I read the original report and while wood stoves do release more PM2.5 they release only about 1/9 of the level that open fires do, and about 150 times a gas boiler. But some people who install them do so in homes that otherwise would have very poor or inefficient heating (i.e. electric storage or panel heaters). I don't know if the impact of that is taken into account, or if people scared of stoves might resort to burning open fires in the wrong headed belief that stoves (and not the combustion process) are the problem. Apparently much of this is also down to the kinds of fuel being burned - "green" wood and other forms of wood that isn't 20% or lower moisture content are a large part of the problem, and insufficiently dried fuel is a far bigger issue than stoves per se.
 
Some offer certs, don't know who or what certifies them but I had one for a few years that gave me a sort of 'cert' each year, can't even remember now what it looked like, he disappeared off scene anyway and the regular guy now just turns up with his plain van and no paper/receipts/certs!
I assume they mean HETAS certification which is a UK based training system for stove installers. Would be common amongst chimney specialists here.
 
Is the general assertion here that the internal pollution of a closed stove is equivalent to a traditional open fire ?.
Sorry, that doesnt standup to common sense.
if a person is switching from a 20% open chimney, to 80% efficient closed stove heater , to produce same amount of heat , which needs very occasionally refulling, the amount of pollution experienced by the dwelling inhabitants is clearly reduced.
FWIW the study most of the recent news is based on is here
Its based on evidence from Denmark and lab studies and the relevant detail on page 6
Basically a stove installed before about 5 years ago would have 150 pm2.5 g pollutant per GJ house heating compared to 0.6g for gas boiler. Oil boiler has 0.1g. Open fire would have 1367g, wood pellet boiler has 55g and heat pump 1g.

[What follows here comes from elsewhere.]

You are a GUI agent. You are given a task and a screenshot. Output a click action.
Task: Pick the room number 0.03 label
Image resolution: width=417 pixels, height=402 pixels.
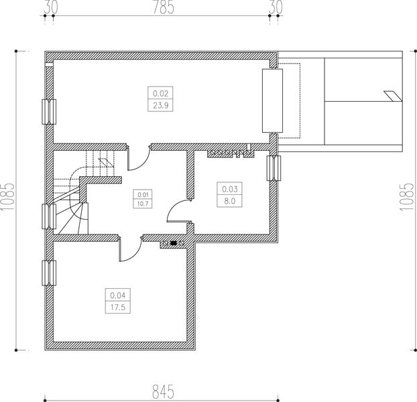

So yes, the reduction over an open fire is considerable - 150g rather than 1367g. And I'm hearing people taking what they are hearing in the press to mean that burning in an open fire is somehow "safer" which is clearly not true. And I presume don't know if this is controlled for fuel quality - Mickey burning the half dried bits of last years ash tree is clearly going to emit far more PM2.5 than a controlled fuel with under 20% moisture content.
 
But some people who install them do so in homes that otherwise would have very poor or inefficient heating (i.e. electric storage or panel heaters). I don't know if the impact of that is taken into account, or if people scared of stoves might resort to burning open fires in the wrong headed belief that stoves (and not the combustion process) are the problem.
The main concern raised in the ongoing debate in the UK is the number of them being installed in new builds for largely aesthetic reasons. Just 8% of the population there have wood buring stoves, but they are responsible for 38% of PM 2.5.